This fun-filled romp through the animal kingdom introduces collective nouns for animals through clever wordplay.

Reading Counts Information:
   Interest Level: K-2
   Reading Level: 5.20
   Points: 1.0   Quiz: 66171

Common Core Standards 
   Grade 1 → Reading → RI Informational Text → 1.RI Craft & Structure

   Kirkus Reviews (+) (02/15/15)
   School Library Journal (+) (02/01/15)
   Booklist (04/01/15)
 The Bulletin of the Center for Children's Books (07/15)

Full Text Reviews:

School Library Journal - 02/01/2015 K-Gr 3—Collective noun books have been multiplying this past decade, and this compendium of poetry stands out for its artistry and creativity. Each collective noun couplet whimsically describes a group of animals: "Would a labor of moles/wear polka-dot ties/when it goes to work/for a business of flies?" The laugh-out-loud illustrations depict the events described, often serving as strong mnemonic devices: a "rumba of snakes" dances; a "bouquet of pheasants" sprout from a vase; the ambush of tigers creep across the grass, tails curled high in the air, sights set on the horizon; and a "bed of oysters" literally rest on a bed, snoozing away. The writing is pithy, with an iambic thrum that make memorization easy. VERDICT This crash course in juxtaposition and imagination should be celebrated with a peal of bells. An inspiring addition to any poetry collection.—Teresa Pfeifer, The Springfield Renaissance School, Springfield, MA - Copyright 2015 Publishers Weekly, Library Journal and/or School Library Journal used with permission.

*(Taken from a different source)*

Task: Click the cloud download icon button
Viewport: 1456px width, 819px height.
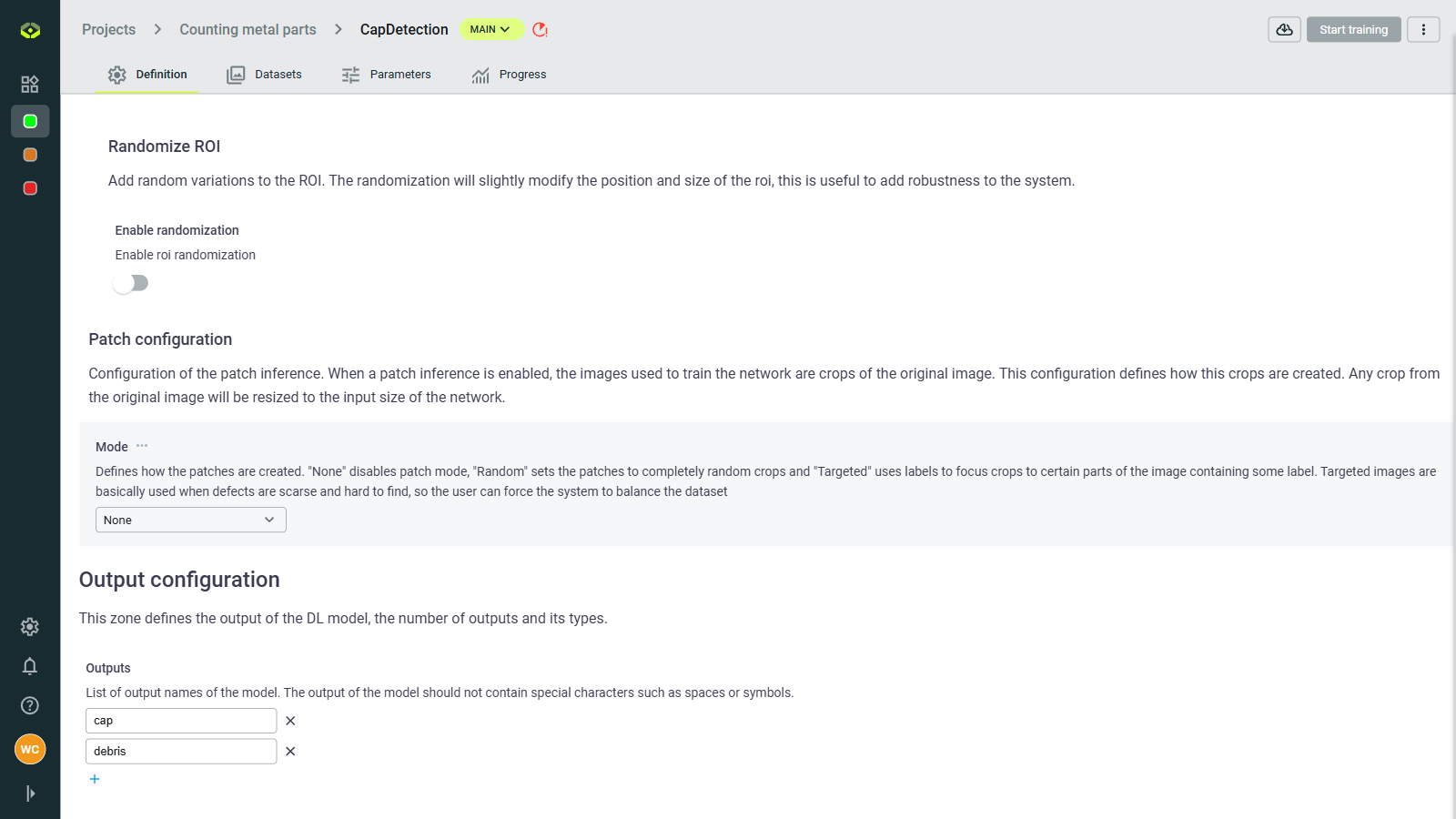Action: click(1284, 29)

Booklist - 04/01/2015 Collective nouns for animals range from the humdrum and vaguely familiar (“a pack of wolves” and “a string of ponies”) to the colorful, off-the-wall, and hard to believe someone’s not just making these things up (“a bouquet of pheasants,” “a mischief of rats,” and “an intrusion of roaches”). In this inventive picture book, 33 animal-themed collective nouns become springboards for the writer’s imagination and the illustrator’s creativity. Each double-page spread carries one or two rhyming verses posing questions related to certain collective nouns, such as, “When a murder of crows / leaves barely a trace, / is a sleuth of bears / hot on the case?” Rosenthal’s logical pairings and absurd hypothetical situations are well matched by the dynamic digital illustrations. Jago uses structure, color, and repeated forms well, creating pictures that reward close attention with amusing details. An appended glossary brings all the collective nouns together, defines them, and asks kids to guess why each is well suited to the corresponding animal. A lively picture book with plenty of classroom potential. - Copyright 2015 Booklist.

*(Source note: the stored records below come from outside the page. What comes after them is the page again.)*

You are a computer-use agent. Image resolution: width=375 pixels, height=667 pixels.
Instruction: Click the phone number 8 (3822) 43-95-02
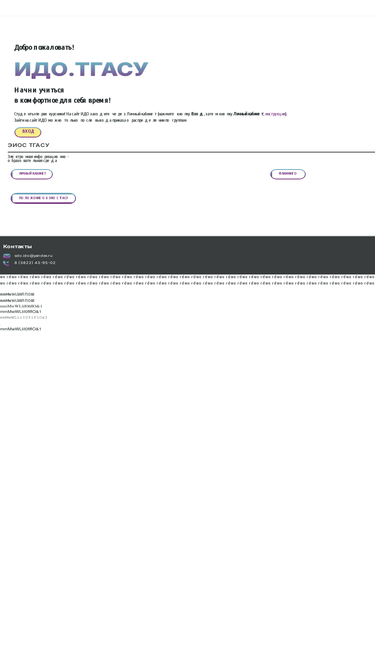coord(34,263)
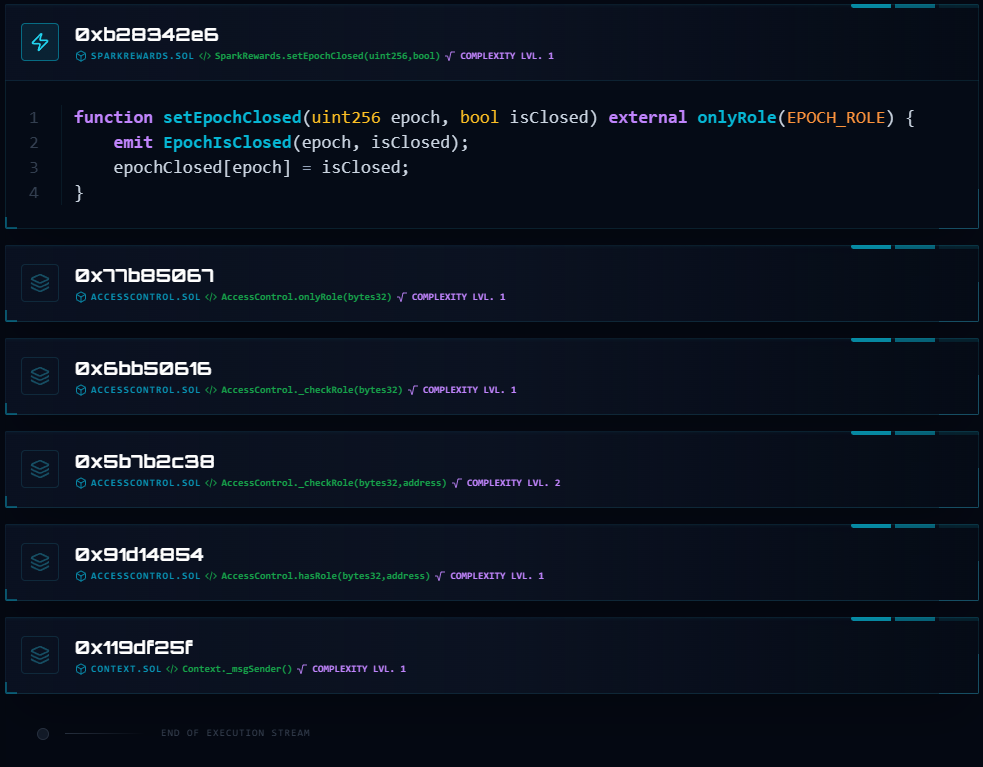This screenshot has width=983, height=767.
Task: Select the circle indicator beside END OF EXECUTION STREAM
Action: tap(42, 733)
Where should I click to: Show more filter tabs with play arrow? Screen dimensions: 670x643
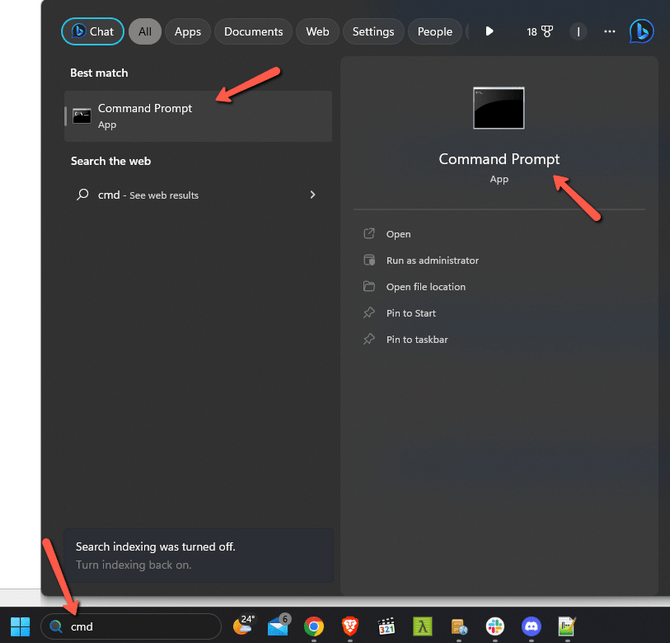[489, 32]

Bulletin for the Center... - 07/01/2015 “Do you ever wonder what animals do/ when they gather in groups of more than two?” queries the author in this clever contemplation of animal-centric collective nouns. Some of the text’s rhyming questions are relatively straightforward (“Does a pack of wolves/ load up bags for vacation?// Does a cast of hawks/ get a standing ovation?”), while others are more complex: “Would a labor of moles/ wear polka-dot ties// when it goes to work/ for a business of flies?” While this is basically a list of collective nouns, the rhythmic text is inventively and captivatingly composed, and the rhyme scheme is consistent and effective. Jago’s digital illustrations are equally intriguing in their imaginative visualization of the text. The stylized figures and rich backgrounds in faux-linen texturing have subtle layers of patterning or color embellishing the art. Some amusingly depict the literal meaning of the collective noun, such as the “stench” of skunks surrounded by a marbleized, translucent green fog as the “band” (as in “rock band”) of gorillas holds its noses in dismay, or the sash-clad “troop” of kangaroos selling Girl Scout–style boxes of cookies. A glossary listing each collective noun’s more customary definition (e.g., “labor (moles): to work hard”) is also included. Language arts teachers as well as librarians will want to get their paws on this title. JH - Copyright 2015 The Board of Trustees of the University of Illinois.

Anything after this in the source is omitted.